Rewrite the records in the part that opens with the line containing "This screenshot has width=1023, height=596." and closes at the end of the records, including both ends and the requests. Multiply every coordinate in the answers by 2.2 and round to whole numbers with halves rounded up, and leave the pictures out of your answer.

## Data listing
☆ ☆ ☆ ☆

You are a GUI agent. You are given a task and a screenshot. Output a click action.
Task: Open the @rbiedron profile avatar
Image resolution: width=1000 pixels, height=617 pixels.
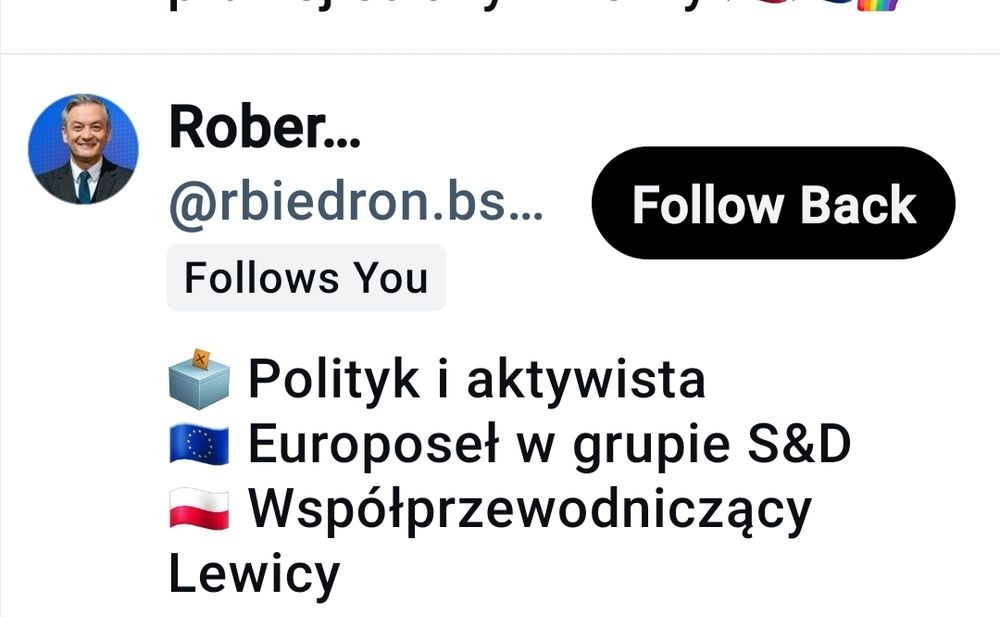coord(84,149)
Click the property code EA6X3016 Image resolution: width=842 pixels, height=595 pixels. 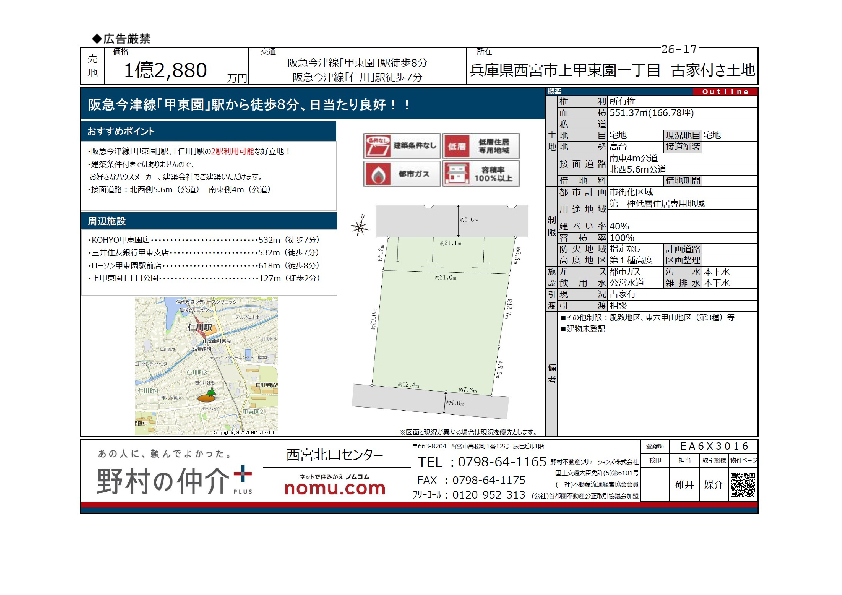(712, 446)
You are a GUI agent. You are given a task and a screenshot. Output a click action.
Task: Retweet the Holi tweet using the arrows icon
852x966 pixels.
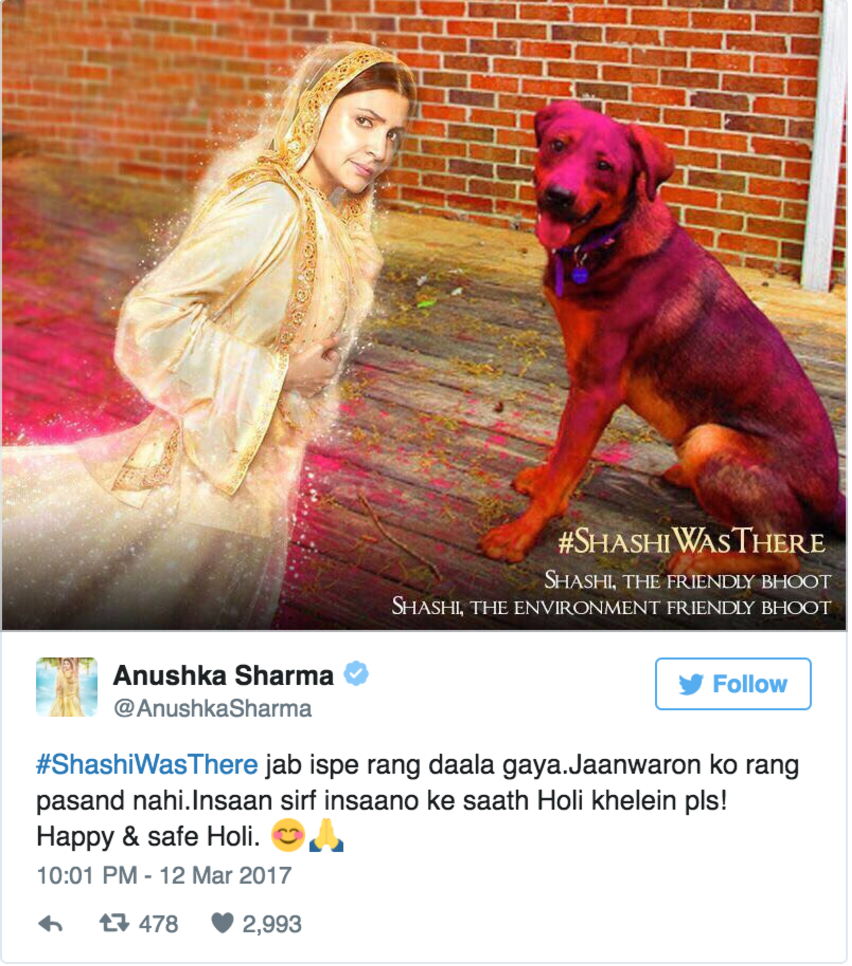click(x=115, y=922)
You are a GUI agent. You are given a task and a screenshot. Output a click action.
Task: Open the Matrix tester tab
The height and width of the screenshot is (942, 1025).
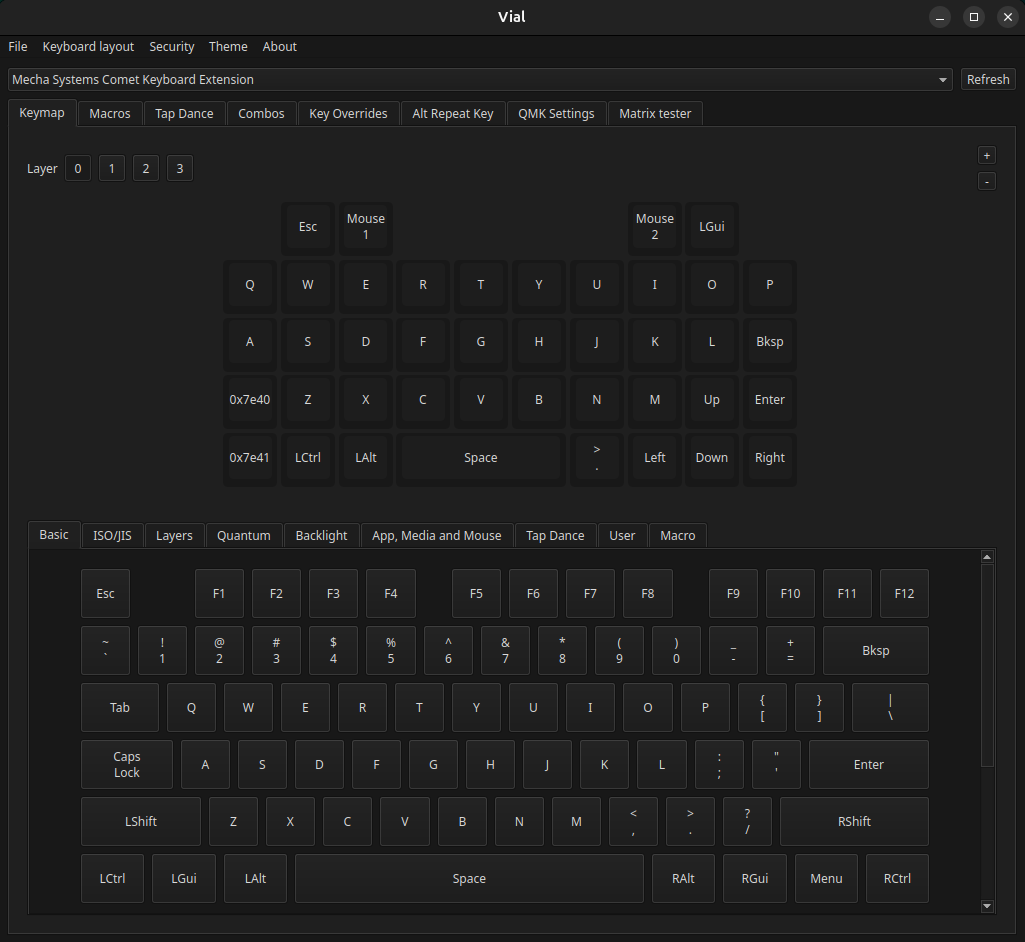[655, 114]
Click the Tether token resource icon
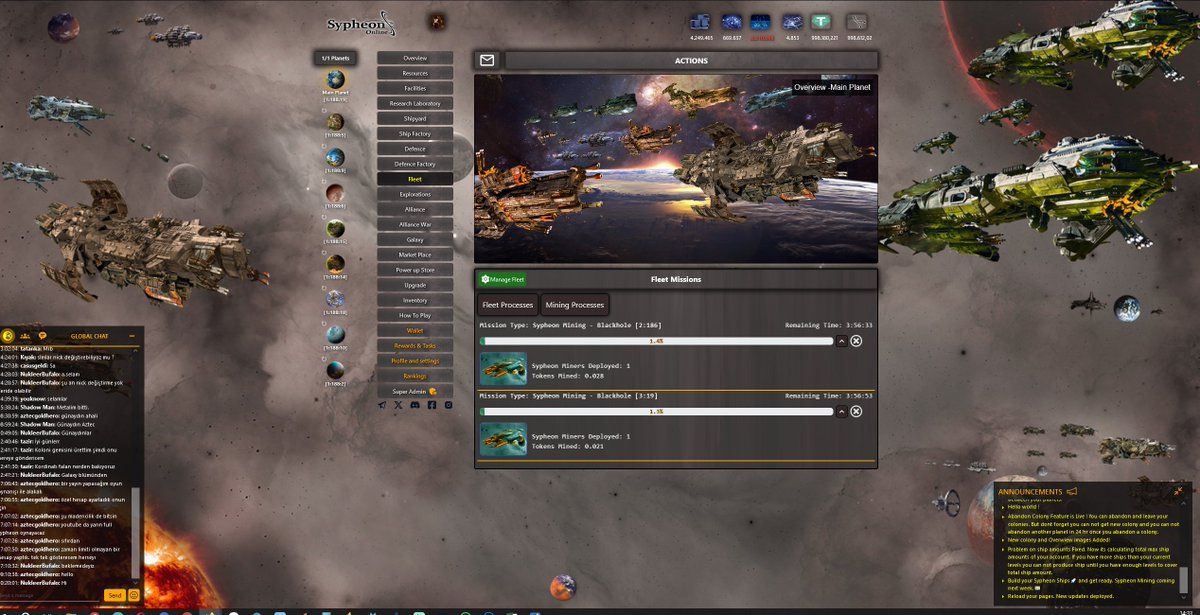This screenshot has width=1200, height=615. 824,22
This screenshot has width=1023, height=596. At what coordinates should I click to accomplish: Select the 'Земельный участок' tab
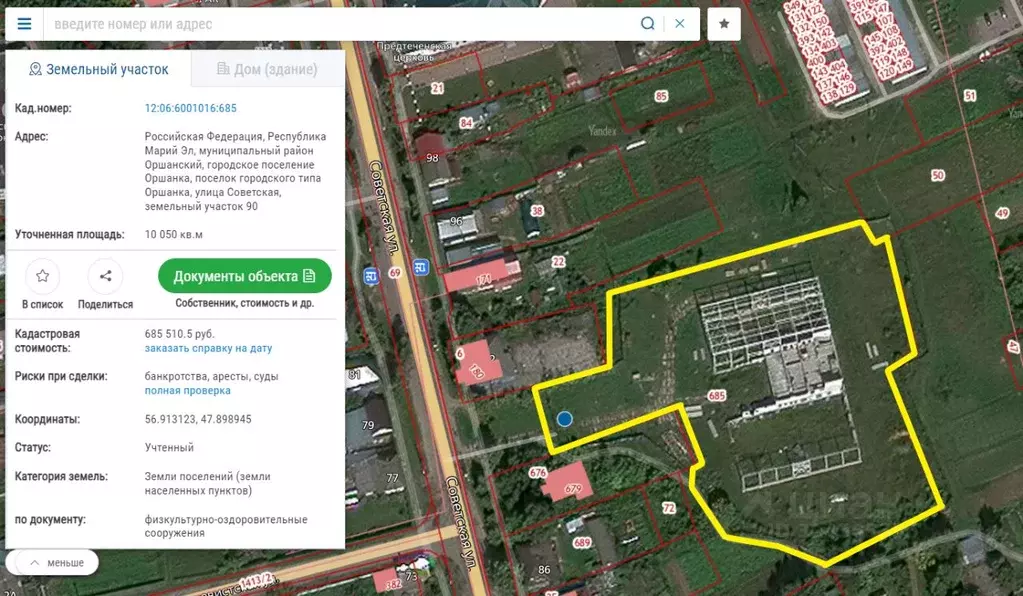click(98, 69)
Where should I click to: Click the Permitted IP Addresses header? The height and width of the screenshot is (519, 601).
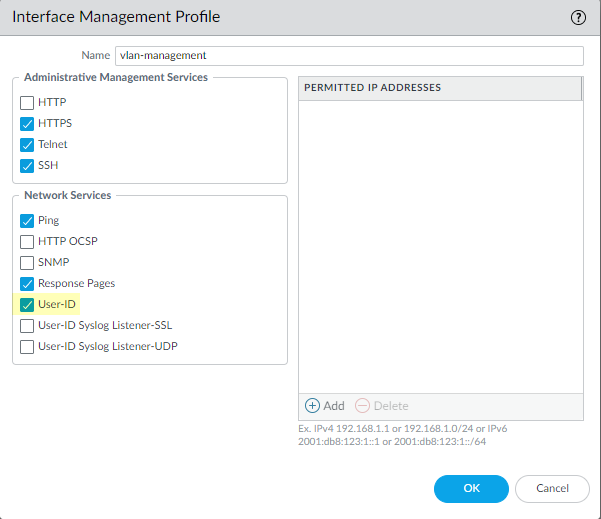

☆ ☆ ☆ ☆

## FINISHED TASK
This screenshot has width=1023, height=596. At what coordinates should I click to accomplish: Select the 'Земельный участок' tab
click(216, 152)
Where should I click to: Click the Permitted IP Addresses header? The height and width of the screenshot is (519, 601).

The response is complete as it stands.